Though it would be fascinating to develop a lead-conversion algorithm, it isn’t theoretically possible to reconstruct the unique, time-sensitive heart dynamics from a different lead. And it are those unique time-varying dynamics that are essential to sleep staging using ECG.
Input Processing
If you are processing data using your own pipeline, you need to make sure that the final output (the input ECG for the network) matches the expectations listed in the paper. Specifically, the network expects the following steps to occur, in this order:
- Filter the noise:
- High-pass filter at 0.5 Hz to remove baseline wander.
- Use notch filters to remove line noise (50/60 Hz) and any other constant-frequency noises.
- If necessary, resampled to 256 Hz (resample -after- filtering).
- Scale the data in the following manner:
- The median of the entire recording should be subtracted (such that the median = 0).
- You have measured the min and max values for every heartbeat (NOT all data, just the heartbeats). And then you have scaled the data such that the 90th percentile (or greater) of the min and max lies within the range [-0.5, 0.5].
- Movement artifacts and other noise may exceed the amplitude of most heartbeats, and it is okay if those values lie within the range of [-1, -0.5] and [0.5, 1].
- Regardless of abnormally “tall” heartbeats or noise, all values should be clamped to [-1, 1].
- Finally, divide/reshape the data into 30-second epochs (shape: epoch_count x 7680).

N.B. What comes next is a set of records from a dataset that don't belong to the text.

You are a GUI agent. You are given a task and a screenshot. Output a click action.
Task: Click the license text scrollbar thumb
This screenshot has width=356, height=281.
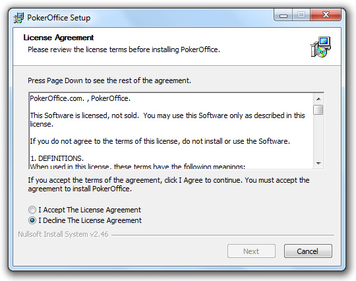click(318, 110)
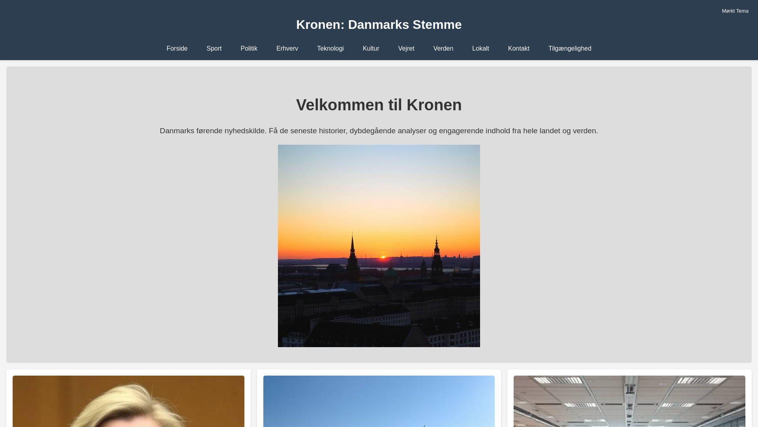758x427 pixels.
Task: Open the Lokalt news section
Action: tap(480, 49)
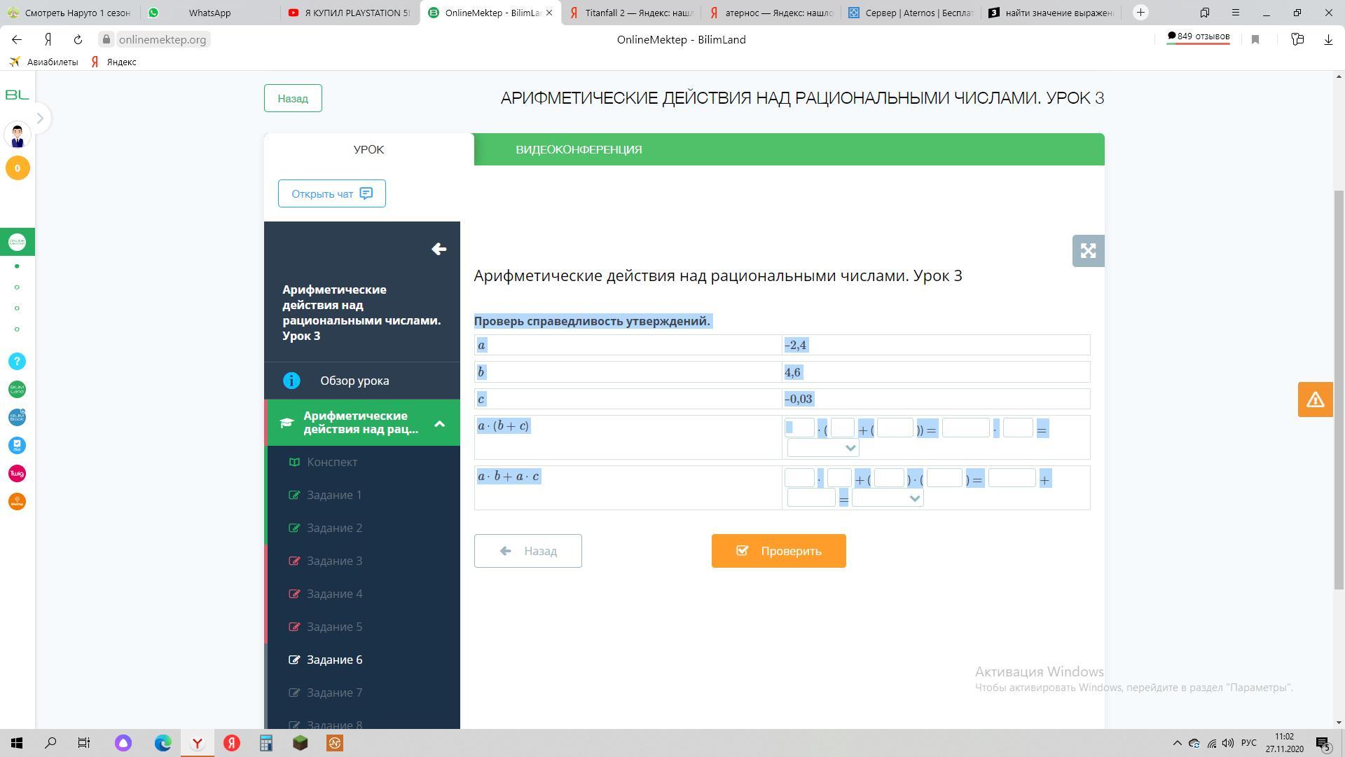Image resolution: width=1345 pixels, height=757 pixels.
Task: Open result dropdown for a·(b+c) row
Action: tap(823, 448)
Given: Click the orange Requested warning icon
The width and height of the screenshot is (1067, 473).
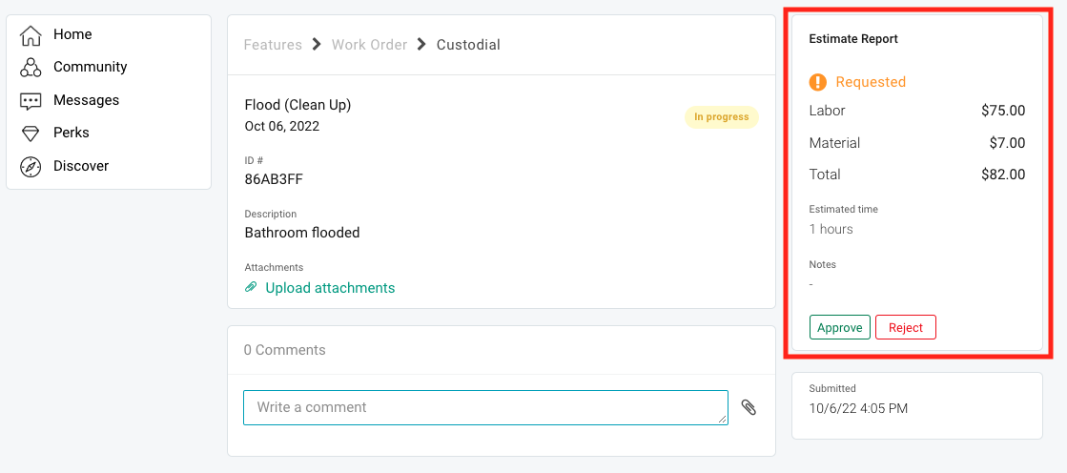Looking at the screenshot, I should [818, 82].
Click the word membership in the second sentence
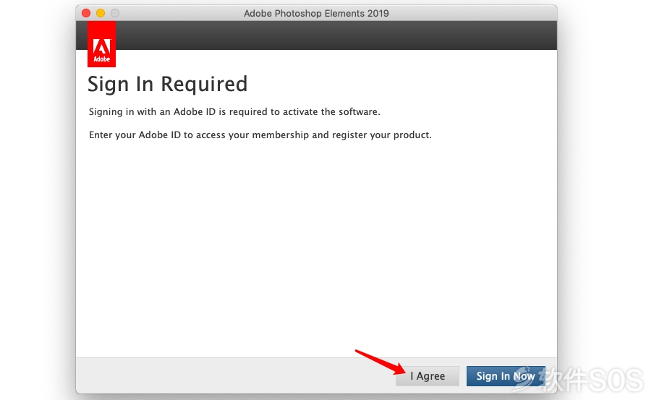654x400 pixels. 280,135
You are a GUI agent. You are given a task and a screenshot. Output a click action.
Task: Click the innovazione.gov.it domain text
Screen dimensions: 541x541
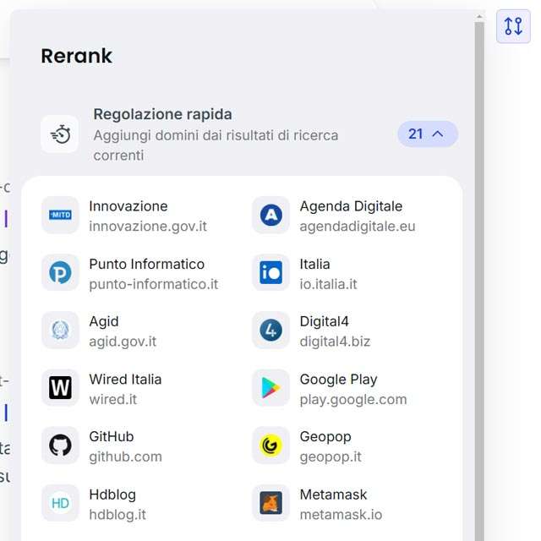(148, 227)
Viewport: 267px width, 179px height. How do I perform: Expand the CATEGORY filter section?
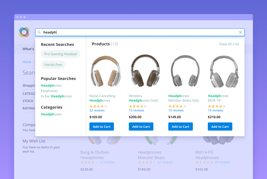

To repeat, if you do not use the correct pipeline to prepare your data, I make no claims about the network’s ability to score sleep on your data correctly.
When loading data, the network’s code will test, by default, if any values are outside [-1, 1] and if the median ~= 0. However, it will not know if the ECG is scaled inappropriately (such as heartbeats being too large or too small).
Target example
The figure below should help clarify the ECG requirements. When the data is appropriately scaled, any random segment of it should resemble the example shown. The isoelectric line should always be roughly at a value of 0. Typically, the R wave—often the tallest spike in the middle of each heartbeat—should either touch or fall just below the 0.5 value. If the another wave is taller (the T wave is the second-most common), then likewise it should either touch or fall just below the 0.5 value.
Scaling tolerance
After running extensive tests recently, I found that the network is robust to scaling from 0.5x to 2.0x of the “correct” scale (using the full pipeline that was used in the paper, and is in the repository). As long as your scaling is roughly as I describe above (and you did all of the other filtering correctly before that), you can be confident that the results will be nearly identical.
Median subtraction
While the median of the entire recording should be subtracted, such that the median for the entire recording is ~0, individual epochs could have medians that slightly deviate from this. This is okay and expected. Although the data will be high-pass filtered (described above), there will still be some minimal amount of baseline wander. The figure below shows that for all 4,000 recordings used (training, validation, testing), the overall median is indeed 0 for all recordings. However, if you look at the 10th percentile median value of all epochs across all recordings, for instance, you find that the value is ever so slightly below zero. And this increases as one goes from the 10th percentile towards the 90th percentile.